Does vegan collagen actually work?
We've asked the experts everything you need to know about ‘vegan collagen’ and whether there’s any science behind this wellness trend
Plant-based lifestyles are getting increasingly popular and many health-conscious consumers are on the lookout for vegan and cruelty-free products. One recent trend in the beauty industry is food supplements and skincare products containing ‘vegan collagen’.
There are many grandiose claims to vegan collagen products, including a more youthful appearance, wrinkle reduction, stronger hair and healthier joints. But does ‘vegan collagen’ live up to its promises – and can collagen actually be plant-based?
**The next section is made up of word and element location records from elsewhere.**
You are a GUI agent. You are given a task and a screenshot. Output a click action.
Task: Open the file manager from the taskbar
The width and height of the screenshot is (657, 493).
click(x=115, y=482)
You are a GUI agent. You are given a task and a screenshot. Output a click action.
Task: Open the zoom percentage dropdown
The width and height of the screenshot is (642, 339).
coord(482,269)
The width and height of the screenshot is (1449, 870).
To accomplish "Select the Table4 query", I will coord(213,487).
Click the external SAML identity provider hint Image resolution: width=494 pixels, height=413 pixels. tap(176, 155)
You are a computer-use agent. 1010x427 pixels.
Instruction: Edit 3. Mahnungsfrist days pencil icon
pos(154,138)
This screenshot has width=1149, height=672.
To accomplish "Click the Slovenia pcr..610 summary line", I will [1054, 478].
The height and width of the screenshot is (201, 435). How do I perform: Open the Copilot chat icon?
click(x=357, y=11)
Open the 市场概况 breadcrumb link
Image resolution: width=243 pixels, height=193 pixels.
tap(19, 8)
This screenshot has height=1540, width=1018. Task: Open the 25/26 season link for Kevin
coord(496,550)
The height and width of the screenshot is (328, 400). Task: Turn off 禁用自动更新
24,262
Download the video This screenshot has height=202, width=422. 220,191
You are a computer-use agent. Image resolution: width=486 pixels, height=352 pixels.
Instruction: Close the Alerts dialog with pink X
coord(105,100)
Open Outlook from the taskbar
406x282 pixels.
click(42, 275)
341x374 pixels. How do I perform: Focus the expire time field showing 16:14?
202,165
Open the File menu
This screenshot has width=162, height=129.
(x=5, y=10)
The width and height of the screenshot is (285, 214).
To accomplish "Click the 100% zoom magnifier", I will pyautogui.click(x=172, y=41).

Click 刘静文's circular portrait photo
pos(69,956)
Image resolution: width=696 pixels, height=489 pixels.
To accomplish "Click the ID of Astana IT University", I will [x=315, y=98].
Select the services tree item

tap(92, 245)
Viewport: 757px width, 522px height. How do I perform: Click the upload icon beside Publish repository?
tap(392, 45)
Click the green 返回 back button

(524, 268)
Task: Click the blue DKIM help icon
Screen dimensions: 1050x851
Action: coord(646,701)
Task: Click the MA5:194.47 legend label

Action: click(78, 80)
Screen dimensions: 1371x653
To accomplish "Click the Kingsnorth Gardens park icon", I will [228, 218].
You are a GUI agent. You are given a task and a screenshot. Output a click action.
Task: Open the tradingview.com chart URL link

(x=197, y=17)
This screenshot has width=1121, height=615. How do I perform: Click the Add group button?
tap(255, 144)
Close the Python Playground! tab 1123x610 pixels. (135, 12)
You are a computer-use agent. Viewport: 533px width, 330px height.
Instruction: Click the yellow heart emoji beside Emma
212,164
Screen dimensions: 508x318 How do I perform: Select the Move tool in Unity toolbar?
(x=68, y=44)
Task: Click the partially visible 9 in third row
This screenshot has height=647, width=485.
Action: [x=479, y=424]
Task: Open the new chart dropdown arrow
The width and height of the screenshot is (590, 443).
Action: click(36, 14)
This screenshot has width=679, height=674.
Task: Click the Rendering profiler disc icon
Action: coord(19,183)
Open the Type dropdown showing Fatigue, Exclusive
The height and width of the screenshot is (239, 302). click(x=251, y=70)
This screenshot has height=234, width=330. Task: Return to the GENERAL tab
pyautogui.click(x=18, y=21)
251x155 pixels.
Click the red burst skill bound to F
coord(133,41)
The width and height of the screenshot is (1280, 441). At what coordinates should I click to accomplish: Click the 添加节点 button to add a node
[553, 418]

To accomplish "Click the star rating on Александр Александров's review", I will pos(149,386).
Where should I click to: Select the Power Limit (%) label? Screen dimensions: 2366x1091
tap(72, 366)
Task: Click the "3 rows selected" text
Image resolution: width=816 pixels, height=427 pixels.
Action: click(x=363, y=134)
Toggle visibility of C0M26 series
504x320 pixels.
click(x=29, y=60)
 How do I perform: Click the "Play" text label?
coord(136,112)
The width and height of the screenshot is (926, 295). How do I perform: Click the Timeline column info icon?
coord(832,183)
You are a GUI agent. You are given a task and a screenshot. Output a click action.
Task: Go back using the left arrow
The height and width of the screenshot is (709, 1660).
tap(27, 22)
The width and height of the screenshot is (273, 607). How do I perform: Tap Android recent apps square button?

Collagen is a structural protein found in the skin, bones, joints and muscles of animals. It gives strength and elasticity to our tissues, protecting our internal organs and helping us to move pain-free. Studies have shown that consuming hydrolyzed collagen may be effective in reducing the appearance of wrinkles and improving skin hydration. But since collagen doesn’t exist in the plant-based world, you may be wondering what ‘vegan collagen’ actually means and whether it can provide similar benefits. We asked the experts.
Can collagen be vegan?
All the experts Live Science consulted are in agreement – collagen can’t be vegan. “There is no natural source of collagen, it can only be found in animals or artificially synthesized in bacteria,” says Kevin Herbert, a medical physicist for 28dayskin. “Vegan collagen is normally a marketing term for plant-based ingredients which help your own collagen production, also known as ‘collagen promoters’.”
These ingredients, he says, include amino acids, ceramides, minerals (like copper), and antioxidants like vitamin C which help to fuel collagen production.
“Copper and vitamin C are critical components of collagen production,” he adds. “Other ingredients like silica also help catalyze collagen production.”
Pupinder Ghatora, a pharmacist and CEO of Ingenious, agrees, noting that some brands selling vegan collagen products may be misleading their customers. “There is no such thing as vegan collagen, this structure does not exist in the plant genome,” he says. “These products merely contain the amino acids that make up the structure of collagen, you can liken it to being given building blocks and told to produce a structure – each individual will produce a different structure. There is very little chance that the amino acid ‘blocks’ given in these brands will become a collagen molecule.”
Still, collagen made from genetically modified yeast and bacteria could be considered vegan as it doesn’t involve cruelty towards animals. This technique is relatively new, but thanks to recent advances, using microbes to produce vegan collagen may soon become more commonplace.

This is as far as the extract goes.